(Data items)
++++

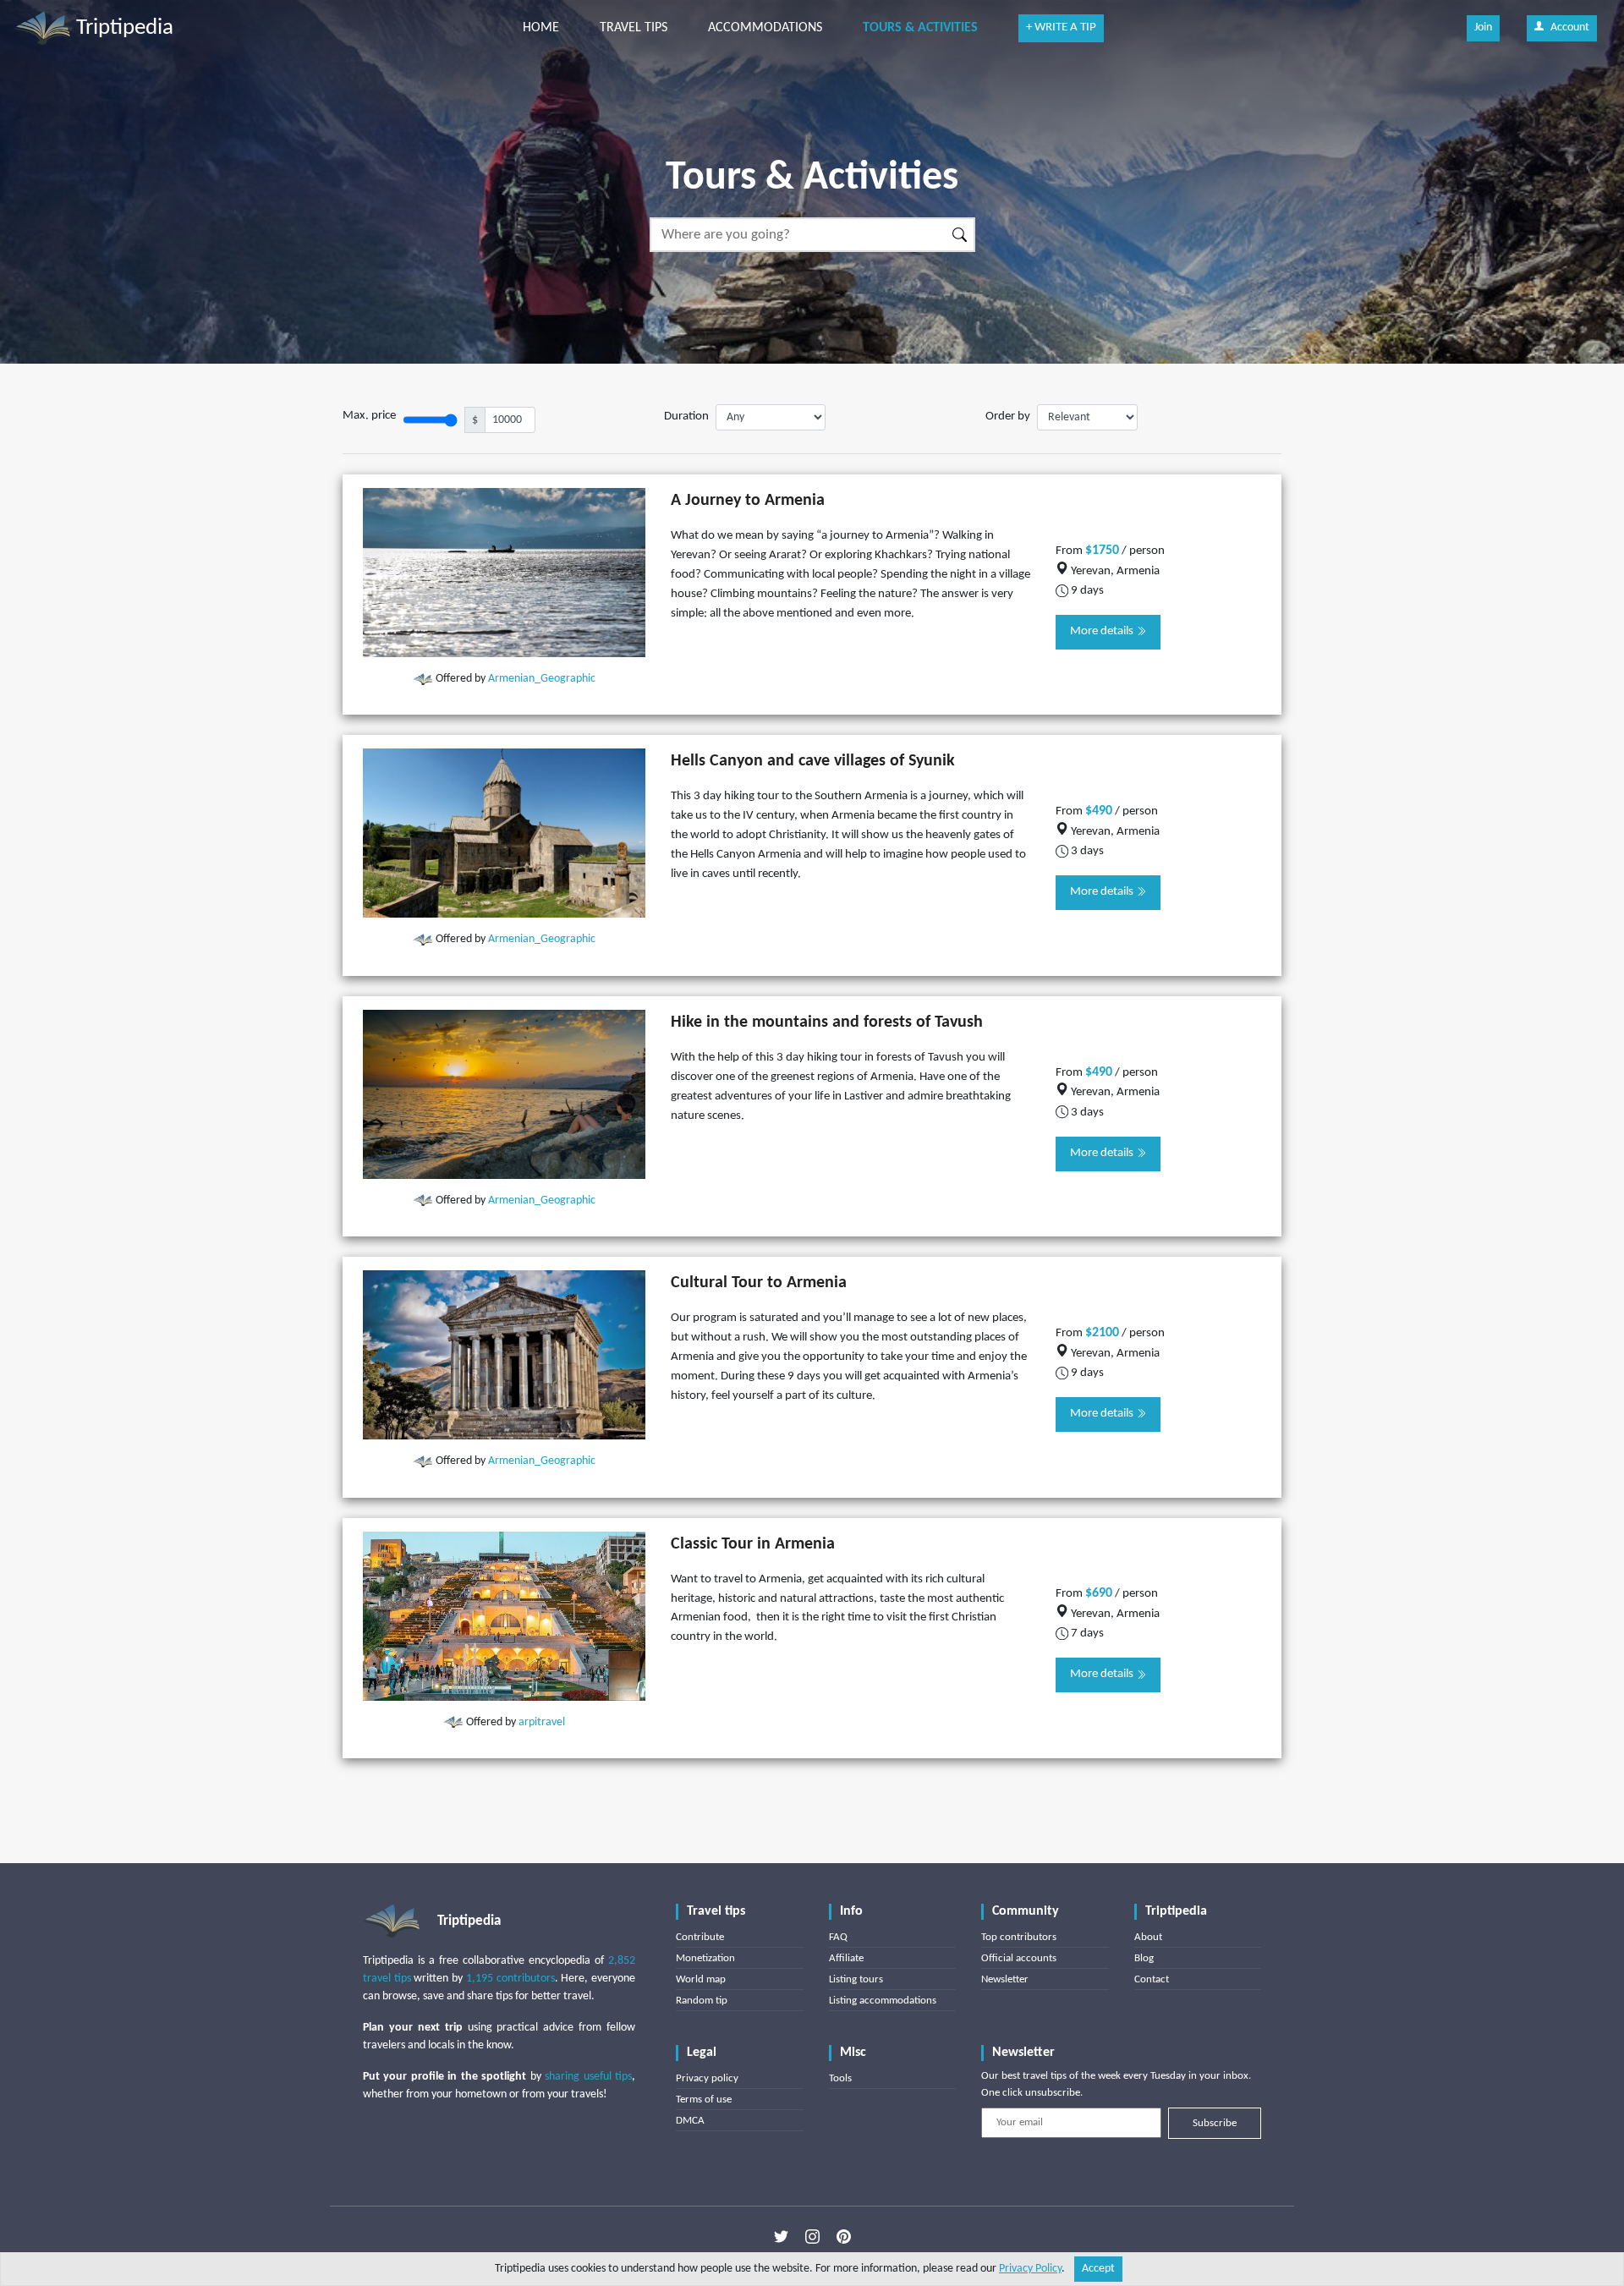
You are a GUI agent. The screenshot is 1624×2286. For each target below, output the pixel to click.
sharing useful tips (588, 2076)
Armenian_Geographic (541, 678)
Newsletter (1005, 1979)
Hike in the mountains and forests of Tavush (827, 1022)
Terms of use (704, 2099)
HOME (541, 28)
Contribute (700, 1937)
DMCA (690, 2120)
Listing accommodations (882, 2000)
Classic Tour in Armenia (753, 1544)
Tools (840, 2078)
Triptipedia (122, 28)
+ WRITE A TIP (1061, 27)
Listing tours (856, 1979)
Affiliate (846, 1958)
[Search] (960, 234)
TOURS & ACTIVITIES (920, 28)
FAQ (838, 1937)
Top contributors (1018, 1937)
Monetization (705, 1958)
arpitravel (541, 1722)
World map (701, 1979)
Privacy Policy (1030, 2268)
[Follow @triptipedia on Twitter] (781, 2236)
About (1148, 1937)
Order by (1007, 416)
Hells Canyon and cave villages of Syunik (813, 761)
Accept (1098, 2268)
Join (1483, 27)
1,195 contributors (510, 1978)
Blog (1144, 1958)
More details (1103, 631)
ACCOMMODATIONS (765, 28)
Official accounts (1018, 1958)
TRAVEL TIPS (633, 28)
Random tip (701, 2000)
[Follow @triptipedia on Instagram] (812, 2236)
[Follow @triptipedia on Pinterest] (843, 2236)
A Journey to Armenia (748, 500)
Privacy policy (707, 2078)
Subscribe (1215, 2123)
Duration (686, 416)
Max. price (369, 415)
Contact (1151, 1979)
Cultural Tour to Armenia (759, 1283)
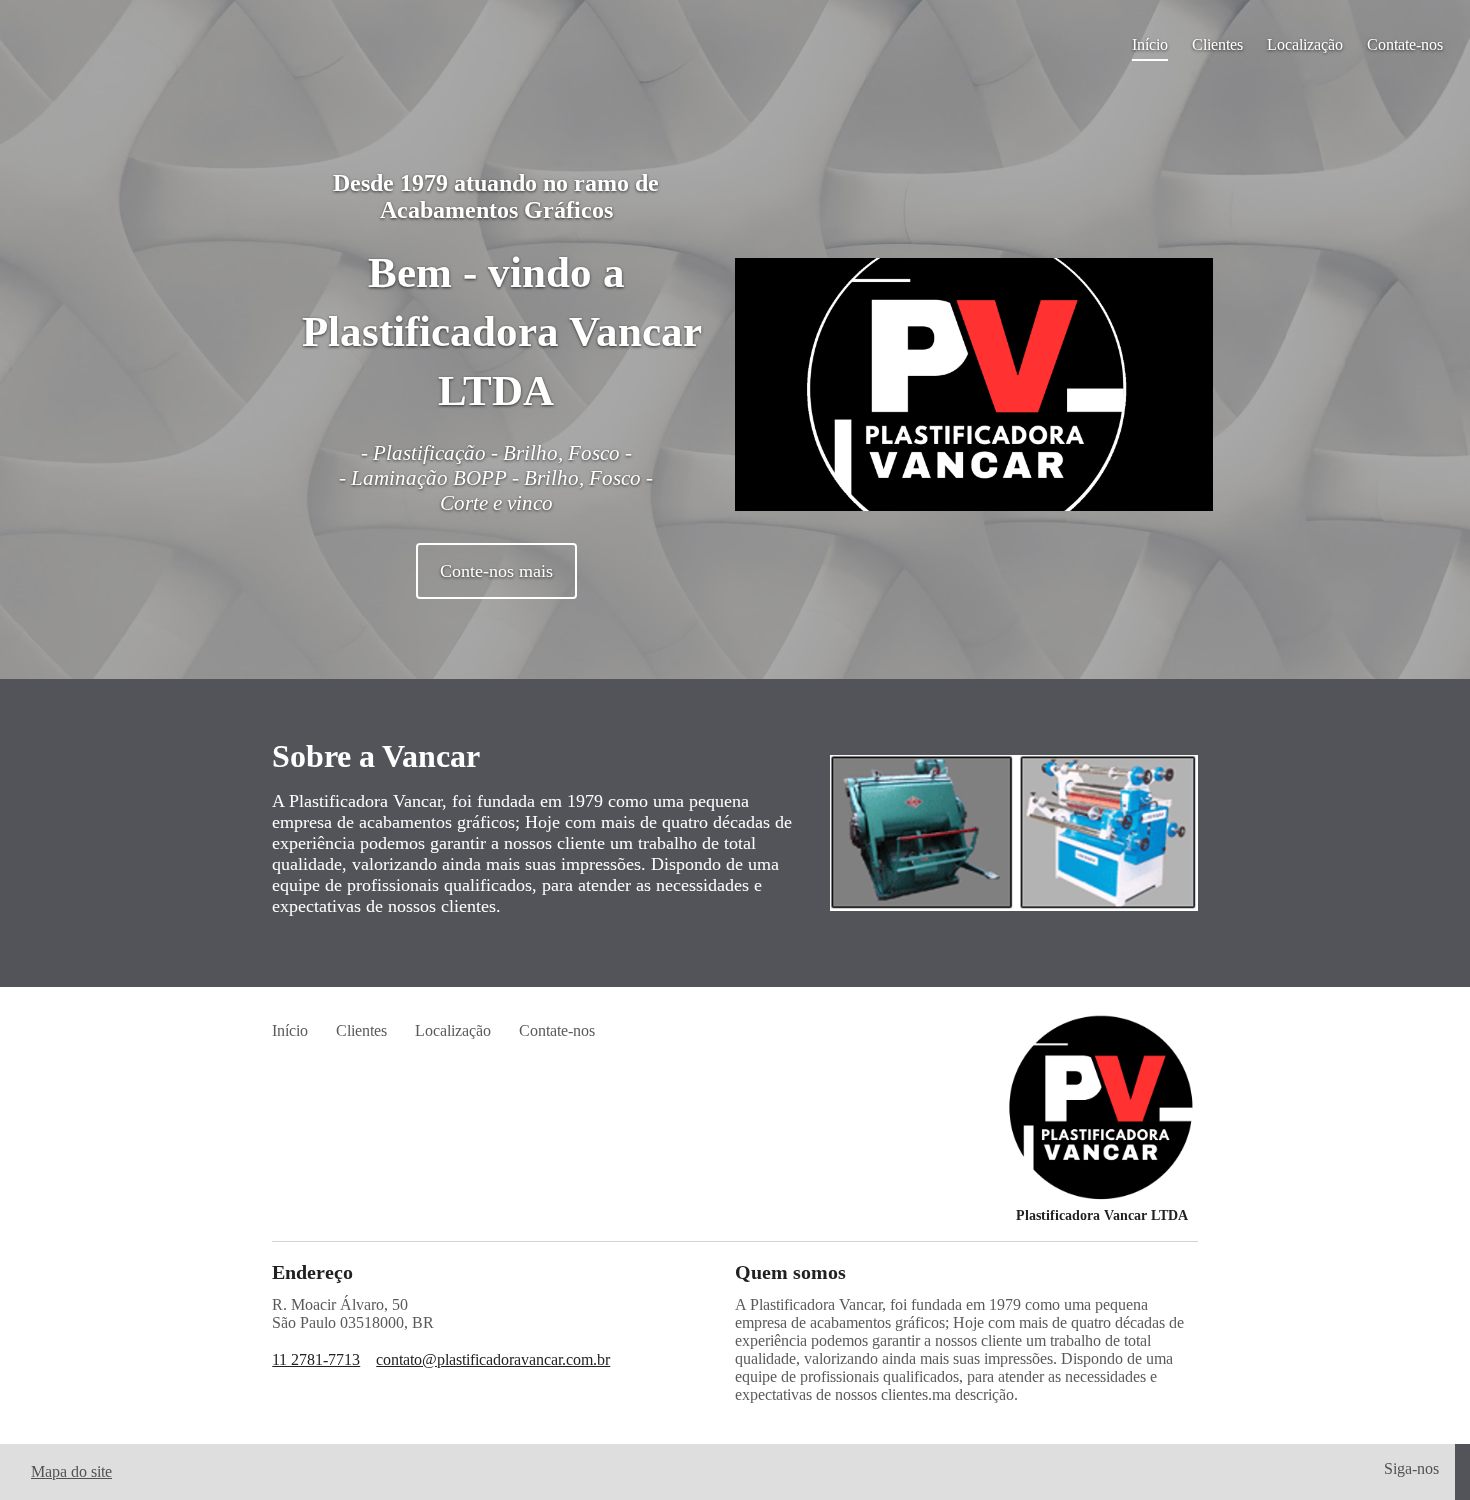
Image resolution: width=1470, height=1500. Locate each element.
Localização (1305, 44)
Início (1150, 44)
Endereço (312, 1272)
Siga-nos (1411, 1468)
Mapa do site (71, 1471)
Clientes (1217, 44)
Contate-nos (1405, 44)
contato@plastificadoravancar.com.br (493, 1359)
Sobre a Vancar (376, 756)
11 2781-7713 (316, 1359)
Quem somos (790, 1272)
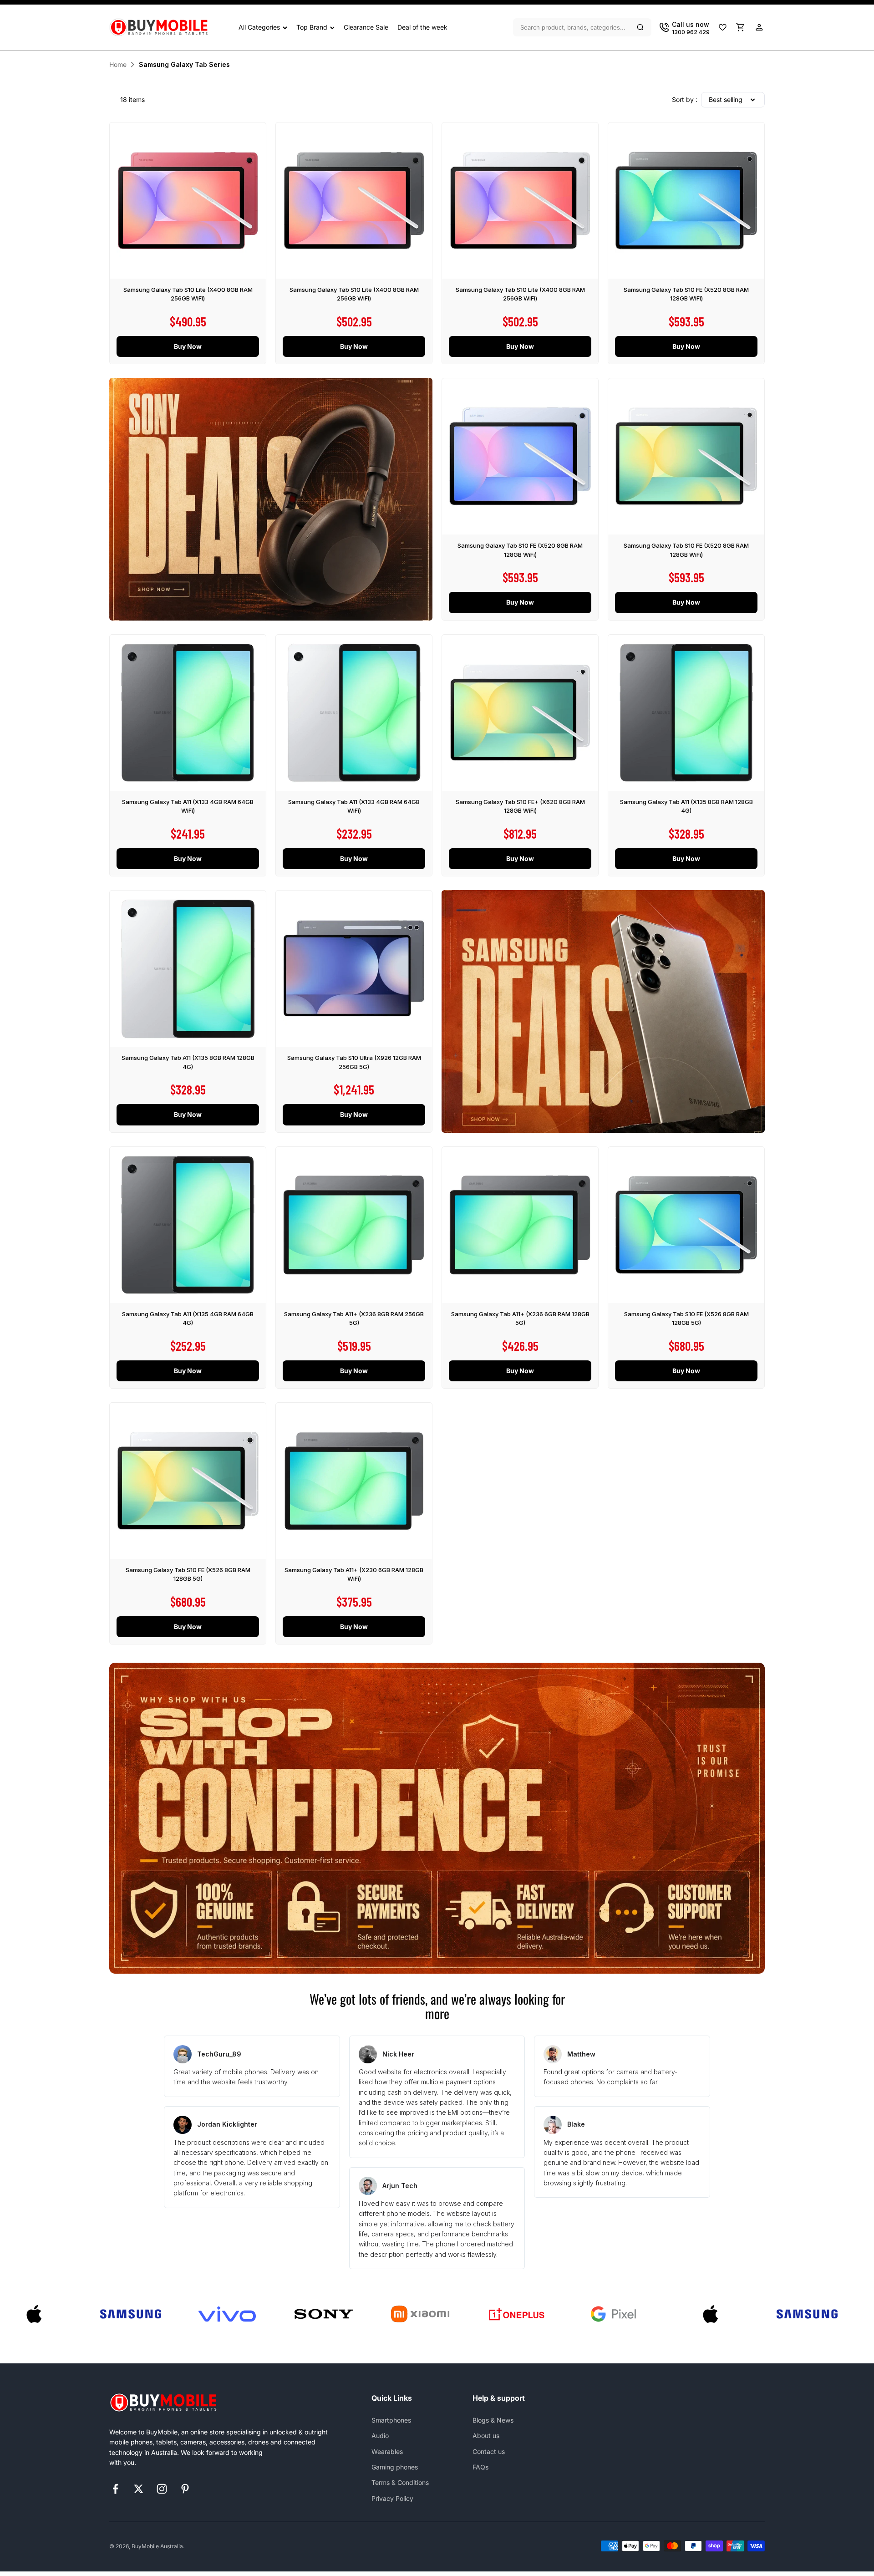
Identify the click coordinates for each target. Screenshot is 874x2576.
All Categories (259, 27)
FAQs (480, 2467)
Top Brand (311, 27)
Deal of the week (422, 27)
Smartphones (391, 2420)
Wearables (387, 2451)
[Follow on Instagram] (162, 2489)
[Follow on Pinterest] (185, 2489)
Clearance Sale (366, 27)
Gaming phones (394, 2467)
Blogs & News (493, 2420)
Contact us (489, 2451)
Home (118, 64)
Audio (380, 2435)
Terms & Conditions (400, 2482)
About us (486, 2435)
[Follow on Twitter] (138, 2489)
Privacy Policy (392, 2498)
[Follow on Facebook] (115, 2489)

++++

REQUIRED ACTION: Restate exactly, please, only the lines between the start of the data and the line containing "[Follow @triptipedia on Pinterest]", both ends included, skipping the pictures.

WRITTEN SOLUTION:
You are a GUI agent. The screenshot is 1624×2286. For each target below, output the pixel to click.
sharing useful tips (588, 2076)
Armenian_Geographic (541, 678)
Newsletter (1005, 1979)
Hike in the mountains and forests of Tavush (827, 1022)
Terms of use (704, 2099)
HOME (541, 28)
Contribute (700, 1937)
DMCA (690, 2120)
Listing accommodations (882, 2000)
Classic Tour in Armenia (753, 1544)
Tools (840, 2078)
Triptipedia (122, 28)
+ WRITE A TIP (1061, 27)
Listing tours (856, 1979)
Affiliate (846, 1958)
[Search] (960, 234)
TOURS & ACTIVITIES (920, 28)
FAQ (838, 1937)
Top contributors (1018, 1937)
Monetization (705, 1958)
arpitravel (541, 1722)
World map (701, 1979)
Privacy Policy (1030, 2268)
[Follow @triptipedia on Twitter] (781, 2236)
About (1148, 1937)
Order by (1007, 416)
Hells Canyon and cave villages of Syunik (813, 761)
Accept (1098, 2268)
Join (1483, 27)
1,195 contributors (510, 1978)
Blog (1144, 1958)
More details (1103, 631)
ACCOMMODATIONS (765, 28)
Official accounts (1018, 1958)
TRAVEL TIPS (633, 28)
Random tip (701, 2000)
[Follow @triptipedia on Instagram] (812, 2236)
[Follow @triptipedia on Pinterest] (843, 2236)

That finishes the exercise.